Trade, Manufacturing, and Agriculture
Despite political tensions between the U.S. and Venezuela, the U.S. remains Venezuela's most important trading partner. In 2008, bilateral trade topped U.S. $60 billion. Venezuelan exports to the U.S. were U.S. $51.4 billion (accounting for at least 60% of total Venezuelan exports), and U.S. exports to Venezuela were $12.6 billion (or 26% of total Venezuelan imports). The U.S. is the single most important customer for Venezuelan oil. Venezuela shipped an average of 1.2 million barrels of crude oil and petroleum products per day to the U.S. in 2008, a figure which accounts for at least half of Venezuelan oil exports and 9% of U.S. oil imports.
The Government of Venezuela has taken a vocal role against the proposed Free Trade Area of the Americas (FTAA). Its stated goal is to expand its Bolivarian Alternative for the Americas (ALBA) project and develop a South American bloc (see Foreign Relations).
Manufacturing contributed an estimated 16% of GDP in 2008. The manufacturing sector continued its recovery that started in 2004, but remained hindered by a marked lack of private investment, and, lately, by a highly overvalued official exchange rate that inhibits exports and makes it difficult to compete against imports. Venezuela manufactures and exports steel, aluminum, textiles, apparel, beverages, and foodstuffs. It produces cement, tires, paper, fertilizer, and assembles cars both for domestic and export markets.
Agriculture accounts for approximately 4% of GDP, 10% of the labor force, and at least one-fourth of Venezuela's land area. Venezuela exports rice, cigarettes, fish, tropical fruits, coffee, cocoa, and manufactured products. The country is not self-sufficient in most areas of agriculture. Venezuela imports about two-thirds of its food needs. Through 2008, U.S. firms exported $1.6 billion worth of agricultural products, including wheat, corn, soybeans, soybean meal, cotton, animal fats, vegetable oils, and other items to make Venezuela one of the top two U.S. markets in South America.

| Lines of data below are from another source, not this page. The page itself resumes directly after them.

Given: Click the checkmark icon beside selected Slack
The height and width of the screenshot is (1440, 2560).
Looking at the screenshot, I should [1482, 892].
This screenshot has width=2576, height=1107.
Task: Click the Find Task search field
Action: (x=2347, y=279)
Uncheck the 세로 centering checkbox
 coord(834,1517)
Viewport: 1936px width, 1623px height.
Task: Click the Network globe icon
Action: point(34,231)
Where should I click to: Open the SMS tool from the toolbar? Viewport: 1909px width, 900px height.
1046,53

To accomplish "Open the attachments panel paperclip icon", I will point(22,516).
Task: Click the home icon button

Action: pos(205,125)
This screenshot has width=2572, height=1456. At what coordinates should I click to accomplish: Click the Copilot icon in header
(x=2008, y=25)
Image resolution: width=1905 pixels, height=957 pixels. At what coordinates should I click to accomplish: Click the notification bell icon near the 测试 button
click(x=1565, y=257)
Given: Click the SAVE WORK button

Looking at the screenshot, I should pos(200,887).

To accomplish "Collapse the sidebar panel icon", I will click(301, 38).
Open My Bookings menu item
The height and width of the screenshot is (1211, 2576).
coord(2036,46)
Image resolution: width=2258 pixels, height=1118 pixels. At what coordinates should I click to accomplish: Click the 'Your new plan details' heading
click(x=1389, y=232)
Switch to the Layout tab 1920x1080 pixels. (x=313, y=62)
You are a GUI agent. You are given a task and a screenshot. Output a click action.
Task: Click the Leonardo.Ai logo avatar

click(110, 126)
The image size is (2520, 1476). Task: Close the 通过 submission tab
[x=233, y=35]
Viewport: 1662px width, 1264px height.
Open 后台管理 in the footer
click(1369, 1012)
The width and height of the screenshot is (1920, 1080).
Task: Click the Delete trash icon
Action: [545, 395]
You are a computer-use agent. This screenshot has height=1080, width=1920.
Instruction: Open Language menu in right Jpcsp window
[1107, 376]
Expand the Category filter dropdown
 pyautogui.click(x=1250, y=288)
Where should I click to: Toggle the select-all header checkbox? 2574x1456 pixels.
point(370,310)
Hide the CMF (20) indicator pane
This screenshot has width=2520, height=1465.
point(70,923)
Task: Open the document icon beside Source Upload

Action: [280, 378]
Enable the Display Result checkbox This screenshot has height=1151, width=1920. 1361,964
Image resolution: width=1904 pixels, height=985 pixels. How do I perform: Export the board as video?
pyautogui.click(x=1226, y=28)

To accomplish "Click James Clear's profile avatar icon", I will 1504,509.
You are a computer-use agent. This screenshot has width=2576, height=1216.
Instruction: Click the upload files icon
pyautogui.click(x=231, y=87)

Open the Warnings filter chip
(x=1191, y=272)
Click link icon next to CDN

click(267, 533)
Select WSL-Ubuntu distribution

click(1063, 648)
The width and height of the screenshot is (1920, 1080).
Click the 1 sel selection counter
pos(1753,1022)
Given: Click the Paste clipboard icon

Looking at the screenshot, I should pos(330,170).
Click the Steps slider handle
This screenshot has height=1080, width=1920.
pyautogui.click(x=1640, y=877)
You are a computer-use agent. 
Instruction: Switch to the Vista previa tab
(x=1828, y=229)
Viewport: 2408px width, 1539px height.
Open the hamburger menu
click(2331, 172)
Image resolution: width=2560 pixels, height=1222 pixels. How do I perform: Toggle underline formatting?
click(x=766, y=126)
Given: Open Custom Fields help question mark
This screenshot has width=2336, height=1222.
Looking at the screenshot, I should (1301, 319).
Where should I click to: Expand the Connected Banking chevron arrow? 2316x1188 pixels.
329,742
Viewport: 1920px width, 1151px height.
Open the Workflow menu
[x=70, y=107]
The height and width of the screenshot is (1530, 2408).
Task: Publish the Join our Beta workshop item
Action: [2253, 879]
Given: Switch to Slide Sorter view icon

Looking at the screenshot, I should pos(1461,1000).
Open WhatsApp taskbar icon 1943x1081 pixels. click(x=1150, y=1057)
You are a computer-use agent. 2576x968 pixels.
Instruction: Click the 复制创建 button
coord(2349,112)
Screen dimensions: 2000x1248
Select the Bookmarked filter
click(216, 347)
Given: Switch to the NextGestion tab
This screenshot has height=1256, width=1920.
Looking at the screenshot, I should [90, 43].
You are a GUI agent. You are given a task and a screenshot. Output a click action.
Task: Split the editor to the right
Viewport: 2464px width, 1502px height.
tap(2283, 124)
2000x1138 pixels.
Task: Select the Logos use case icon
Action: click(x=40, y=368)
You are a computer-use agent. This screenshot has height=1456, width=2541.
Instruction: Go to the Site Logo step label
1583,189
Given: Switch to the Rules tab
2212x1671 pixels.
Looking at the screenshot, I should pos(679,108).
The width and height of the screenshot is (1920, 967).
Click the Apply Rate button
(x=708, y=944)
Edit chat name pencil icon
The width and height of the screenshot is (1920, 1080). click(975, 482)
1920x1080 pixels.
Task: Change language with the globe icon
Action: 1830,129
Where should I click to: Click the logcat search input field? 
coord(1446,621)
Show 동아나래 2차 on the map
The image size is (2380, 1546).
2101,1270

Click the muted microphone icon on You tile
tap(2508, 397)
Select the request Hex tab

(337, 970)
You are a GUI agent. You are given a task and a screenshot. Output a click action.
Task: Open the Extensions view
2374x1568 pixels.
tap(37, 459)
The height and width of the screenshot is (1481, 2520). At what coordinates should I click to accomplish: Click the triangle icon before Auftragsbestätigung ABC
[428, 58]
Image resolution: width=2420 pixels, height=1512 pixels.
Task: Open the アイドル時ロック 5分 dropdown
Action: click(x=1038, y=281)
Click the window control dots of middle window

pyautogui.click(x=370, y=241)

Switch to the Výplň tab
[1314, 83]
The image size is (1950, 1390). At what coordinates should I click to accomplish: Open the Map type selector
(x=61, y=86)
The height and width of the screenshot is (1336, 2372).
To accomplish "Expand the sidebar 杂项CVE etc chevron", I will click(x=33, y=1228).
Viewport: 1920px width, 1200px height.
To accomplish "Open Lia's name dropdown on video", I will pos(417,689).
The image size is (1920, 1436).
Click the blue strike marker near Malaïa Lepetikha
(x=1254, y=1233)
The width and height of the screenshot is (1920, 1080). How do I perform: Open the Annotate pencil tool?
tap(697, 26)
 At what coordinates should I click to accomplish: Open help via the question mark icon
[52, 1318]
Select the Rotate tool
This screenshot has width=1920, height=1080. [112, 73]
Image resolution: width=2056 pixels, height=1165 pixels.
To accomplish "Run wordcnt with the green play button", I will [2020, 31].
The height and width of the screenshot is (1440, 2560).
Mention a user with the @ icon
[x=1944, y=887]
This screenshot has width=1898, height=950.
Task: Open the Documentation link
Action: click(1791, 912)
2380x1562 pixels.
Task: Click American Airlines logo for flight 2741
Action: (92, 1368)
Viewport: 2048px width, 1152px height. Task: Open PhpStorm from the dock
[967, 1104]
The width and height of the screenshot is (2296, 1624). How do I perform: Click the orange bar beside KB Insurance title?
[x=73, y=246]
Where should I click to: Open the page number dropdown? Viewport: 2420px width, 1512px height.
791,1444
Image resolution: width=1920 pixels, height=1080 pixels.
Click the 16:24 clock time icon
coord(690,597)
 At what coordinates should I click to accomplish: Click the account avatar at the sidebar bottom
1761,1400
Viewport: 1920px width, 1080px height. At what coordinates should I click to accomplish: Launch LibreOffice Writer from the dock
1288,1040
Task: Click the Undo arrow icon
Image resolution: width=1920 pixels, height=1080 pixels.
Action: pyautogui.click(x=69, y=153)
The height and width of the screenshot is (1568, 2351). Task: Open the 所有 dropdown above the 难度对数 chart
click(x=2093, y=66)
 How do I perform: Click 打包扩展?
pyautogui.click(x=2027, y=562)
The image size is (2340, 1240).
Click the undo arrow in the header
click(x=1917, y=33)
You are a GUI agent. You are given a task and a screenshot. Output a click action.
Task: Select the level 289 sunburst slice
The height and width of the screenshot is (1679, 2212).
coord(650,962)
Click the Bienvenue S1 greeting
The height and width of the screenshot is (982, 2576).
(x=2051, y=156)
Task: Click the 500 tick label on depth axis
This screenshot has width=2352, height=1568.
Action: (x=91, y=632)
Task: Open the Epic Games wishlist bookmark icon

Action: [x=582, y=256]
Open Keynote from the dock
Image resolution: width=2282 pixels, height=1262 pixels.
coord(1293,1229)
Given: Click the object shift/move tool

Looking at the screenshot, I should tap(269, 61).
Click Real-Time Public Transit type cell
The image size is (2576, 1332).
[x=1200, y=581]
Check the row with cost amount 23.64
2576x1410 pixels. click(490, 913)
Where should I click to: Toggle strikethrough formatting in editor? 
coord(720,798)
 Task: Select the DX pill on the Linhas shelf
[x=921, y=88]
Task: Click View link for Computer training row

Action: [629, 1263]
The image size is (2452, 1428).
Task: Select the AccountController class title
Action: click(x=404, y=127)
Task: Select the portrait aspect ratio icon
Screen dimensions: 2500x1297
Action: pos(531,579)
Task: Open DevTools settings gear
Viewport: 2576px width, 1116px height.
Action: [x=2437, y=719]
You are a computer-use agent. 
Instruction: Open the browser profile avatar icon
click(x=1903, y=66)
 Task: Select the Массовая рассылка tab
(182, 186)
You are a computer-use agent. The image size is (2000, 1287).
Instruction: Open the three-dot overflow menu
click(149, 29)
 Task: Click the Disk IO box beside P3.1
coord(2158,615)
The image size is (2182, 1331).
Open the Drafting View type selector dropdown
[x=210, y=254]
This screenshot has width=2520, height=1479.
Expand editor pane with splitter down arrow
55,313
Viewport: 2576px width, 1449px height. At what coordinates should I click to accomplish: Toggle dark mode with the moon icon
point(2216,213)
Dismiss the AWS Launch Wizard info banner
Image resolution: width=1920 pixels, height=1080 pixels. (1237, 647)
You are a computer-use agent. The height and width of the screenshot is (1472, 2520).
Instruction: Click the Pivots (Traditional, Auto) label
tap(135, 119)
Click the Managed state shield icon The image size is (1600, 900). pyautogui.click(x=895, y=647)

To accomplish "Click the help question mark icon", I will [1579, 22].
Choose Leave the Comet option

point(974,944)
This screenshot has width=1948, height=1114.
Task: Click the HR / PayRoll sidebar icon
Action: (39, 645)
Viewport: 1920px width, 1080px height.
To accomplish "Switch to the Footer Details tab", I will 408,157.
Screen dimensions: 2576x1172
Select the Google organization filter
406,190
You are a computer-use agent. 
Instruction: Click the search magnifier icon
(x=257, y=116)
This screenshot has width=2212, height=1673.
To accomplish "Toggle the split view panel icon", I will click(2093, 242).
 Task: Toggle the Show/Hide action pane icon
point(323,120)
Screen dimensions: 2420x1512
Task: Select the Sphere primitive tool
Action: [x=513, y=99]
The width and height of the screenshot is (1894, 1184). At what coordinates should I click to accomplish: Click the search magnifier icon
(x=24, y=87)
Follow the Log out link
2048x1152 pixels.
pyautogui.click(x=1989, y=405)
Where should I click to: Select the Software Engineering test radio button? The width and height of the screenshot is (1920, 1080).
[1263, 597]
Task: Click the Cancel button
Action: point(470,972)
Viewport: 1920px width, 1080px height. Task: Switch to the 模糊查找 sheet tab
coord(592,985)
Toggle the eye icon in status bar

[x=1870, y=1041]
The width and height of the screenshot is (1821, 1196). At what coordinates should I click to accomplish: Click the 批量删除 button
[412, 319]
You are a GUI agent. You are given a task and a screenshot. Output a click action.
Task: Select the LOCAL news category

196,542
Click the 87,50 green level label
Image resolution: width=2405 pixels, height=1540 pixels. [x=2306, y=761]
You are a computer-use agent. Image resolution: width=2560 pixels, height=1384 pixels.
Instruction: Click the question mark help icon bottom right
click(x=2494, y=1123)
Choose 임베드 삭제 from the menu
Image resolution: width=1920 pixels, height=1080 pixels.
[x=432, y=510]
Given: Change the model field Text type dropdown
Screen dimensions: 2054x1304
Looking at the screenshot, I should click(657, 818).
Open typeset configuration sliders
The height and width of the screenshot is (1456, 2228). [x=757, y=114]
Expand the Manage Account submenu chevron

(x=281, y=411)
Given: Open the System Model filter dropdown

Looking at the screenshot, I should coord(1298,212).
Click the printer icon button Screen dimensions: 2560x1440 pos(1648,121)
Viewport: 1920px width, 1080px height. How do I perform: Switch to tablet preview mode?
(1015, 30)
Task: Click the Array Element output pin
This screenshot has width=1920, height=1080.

The United States supplies roughly one-quarter of Venezuela's food imports.
Labor and Infrastructure
Official unemployment statistics registered 6% unemployment at year-end 2008. Unofficial estimates are significantly higher. The public sector employs about 13% of the work force, while less than 1% work in the capital-intensive oil industry. About 18% of the labor force is unionized, and unions are particularly strong in the petroleum and public sectors. The "informal" sector accounts for some 45% of the work force, or 5.5 million people.
Labor unions allege the government repeatedly violates International Labor Organization (ILO) agreements on freedom of association and the right to organize and bargain collectively. Specifically, the Constitution and laws permit undue influence in the internal elections of unions. The government has told the ILO it will correct the problem; draft legislation remains pending in the National Assembly.
Venezuela has an extensive road system. With the exception of air service, transportation has failed to keep pace with the country's needs. Much of the infrastructure suffers from inadequate maintenance. Caracas has a modern subway but only one functioning rail line serves the rest of the country. Venezuela’s ports, recently nationalized, do not currently match the country’s status as a trader. Venezuela’s importers and exporters complain of delays and high costs.